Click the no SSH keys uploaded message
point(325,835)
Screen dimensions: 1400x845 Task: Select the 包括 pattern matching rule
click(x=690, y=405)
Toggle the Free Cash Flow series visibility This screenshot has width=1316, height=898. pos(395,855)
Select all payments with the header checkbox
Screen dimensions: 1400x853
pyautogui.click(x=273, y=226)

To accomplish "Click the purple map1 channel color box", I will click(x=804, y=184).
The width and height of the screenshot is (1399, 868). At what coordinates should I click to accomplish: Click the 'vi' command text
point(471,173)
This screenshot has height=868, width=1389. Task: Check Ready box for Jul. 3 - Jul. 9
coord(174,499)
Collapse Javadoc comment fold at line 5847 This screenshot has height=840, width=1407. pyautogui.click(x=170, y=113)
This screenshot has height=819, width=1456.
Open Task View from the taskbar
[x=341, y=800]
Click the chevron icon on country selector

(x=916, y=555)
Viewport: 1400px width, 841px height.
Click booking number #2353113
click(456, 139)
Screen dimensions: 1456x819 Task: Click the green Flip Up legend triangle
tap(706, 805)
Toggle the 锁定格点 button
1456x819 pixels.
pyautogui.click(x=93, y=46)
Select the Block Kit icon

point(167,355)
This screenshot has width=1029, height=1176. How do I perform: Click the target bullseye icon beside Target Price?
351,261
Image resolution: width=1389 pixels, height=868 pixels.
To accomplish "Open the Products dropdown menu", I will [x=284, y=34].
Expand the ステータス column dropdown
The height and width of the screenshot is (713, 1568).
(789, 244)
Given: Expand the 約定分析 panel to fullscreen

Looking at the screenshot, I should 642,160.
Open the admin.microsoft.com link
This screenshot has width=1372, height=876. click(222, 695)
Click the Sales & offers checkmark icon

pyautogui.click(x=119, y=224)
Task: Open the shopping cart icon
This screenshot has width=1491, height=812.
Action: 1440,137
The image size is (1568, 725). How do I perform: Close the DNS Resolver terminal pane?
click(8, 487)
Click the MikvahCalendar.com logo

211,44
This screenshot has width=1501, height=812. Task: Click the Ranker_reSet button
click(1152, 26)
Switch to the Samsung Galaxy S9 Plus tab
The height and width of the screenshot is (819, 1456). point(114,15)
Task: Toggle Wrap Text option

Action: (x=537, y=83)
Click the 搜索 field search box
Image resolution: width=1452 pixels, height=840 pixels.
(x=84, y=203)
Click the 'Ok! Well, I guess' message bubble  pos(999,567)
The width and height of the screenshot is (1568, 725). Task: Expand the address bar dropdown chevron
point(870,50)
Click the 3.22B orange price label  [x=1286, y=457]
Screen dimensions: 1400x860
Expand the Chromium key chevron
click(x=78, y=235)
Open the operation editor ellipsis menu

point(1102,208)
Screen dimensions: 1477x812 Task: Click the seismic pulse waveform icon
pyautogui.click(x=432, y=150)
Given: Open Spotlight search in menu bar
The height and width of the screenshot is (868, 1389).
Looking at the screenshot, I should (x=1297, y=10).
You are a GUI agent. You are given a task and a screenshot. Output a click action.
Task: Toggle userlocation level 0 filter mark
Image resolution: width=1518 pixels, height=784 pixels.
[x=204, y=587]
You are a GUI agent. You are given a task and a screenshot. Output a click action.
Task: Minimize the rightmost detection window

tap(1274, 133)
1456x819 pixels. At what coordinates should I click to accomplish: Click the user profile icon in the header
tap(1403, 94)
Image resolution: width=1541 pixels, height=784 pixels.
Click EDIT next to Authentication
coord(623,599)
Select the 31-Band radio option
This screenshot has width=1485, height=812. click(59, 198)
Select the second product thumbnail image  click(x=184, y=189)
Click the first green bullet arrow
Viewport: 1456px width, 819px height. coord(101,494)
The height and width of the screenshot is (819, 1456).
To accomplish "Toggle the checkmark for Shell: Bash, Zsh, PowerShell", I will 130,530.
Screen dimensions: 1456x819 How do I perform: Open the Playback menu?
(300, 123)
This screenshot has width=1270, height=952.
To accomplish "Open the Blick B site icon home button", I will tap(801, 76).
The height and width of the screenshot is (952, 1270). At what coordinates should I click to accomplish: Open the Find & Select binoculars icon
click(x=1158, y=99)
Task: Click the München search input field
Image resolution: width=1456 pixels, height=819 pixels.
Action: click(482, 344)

================

What the exercise asks
Beginning at the line that holds "Click the 搜索 field search box", write out word for word each line through the end of the records.

Expected answer
Click the 搜索 field search box
Image resolution: width=1452 pixels, height=840 pixels.
(x=84, y=203)
Click the 'Ok! Well, I guess' message bubble  pos(999,567)
The width and height of the screenshot is (1568, 725). Task: Expand the address bar dropdown chevron
point(870,50)
Click the 3.22B orange price label  [x=1286, y=457]
Screen dimensions: 1400x860
Expand the Chromium key chevron
click(x=78, y=235)
Open the operation editor ellipsis menu

point(1102,208)
Screen dimensions: 1477x812 Task: Click the seismic pulse waveform icon
pyautogui.click(x=432, y=150)
Given: Open Spotlight search in menu bar
The height and width of the screenshot is (868, 1389).
Looking at the screenshot, I should (x=1297, y=10).
You are a GUI agent. You are given a task and a screenshot. Output a click action.
Task: Toggle userlocation level 0 filter mark
Image resolution: width=1518 pixels, height=784 pixels.
[x=204, y=587]
You are a GUI agent. You are given a task and a screenshot. Output a click action.
Task: Minimize the rightmost detection window

tap(1274, 133)
1456x819 pixels. At what coordinates should I click to accomplish: Click the user profile icon in the header
tap(1403, 94)
Image resolution: width=1541 pixels, height=784 pixels.
Click EDIT next to Authentication
coord(623,599)
Select the 31-Band radio option
This screenshot has width=1485, height=812. click(59, 198)
Select the second product thumbnail image  click(x=184, y=189)
Click the first green bullet arrow
Viewport: 1456px width, 819px height. coord(101,494)
The height and width of the screenshot is (819, 1456).
To accomplish "Toggle the checkmark for Shell: Bash, Zsh, PowerShell", I will 130,530.
Screen dimensions: 1456x819 How do I perform: Open the Playback menu?
(300, 123)
This screenshot has width=1270, height=952.
To accomplish "Open the Blick B site icon home button", I will tap(801, 76).
The height and width of the screenshot is (952, 1270). At what coordinates should I click to accomplish: Open the Find & Select binoculars icon
click(x=1158, y=99)
Task: Click the München search input field
Image resolution: width=1456 pixels, height=819 pixels.
Action: click(482, 344)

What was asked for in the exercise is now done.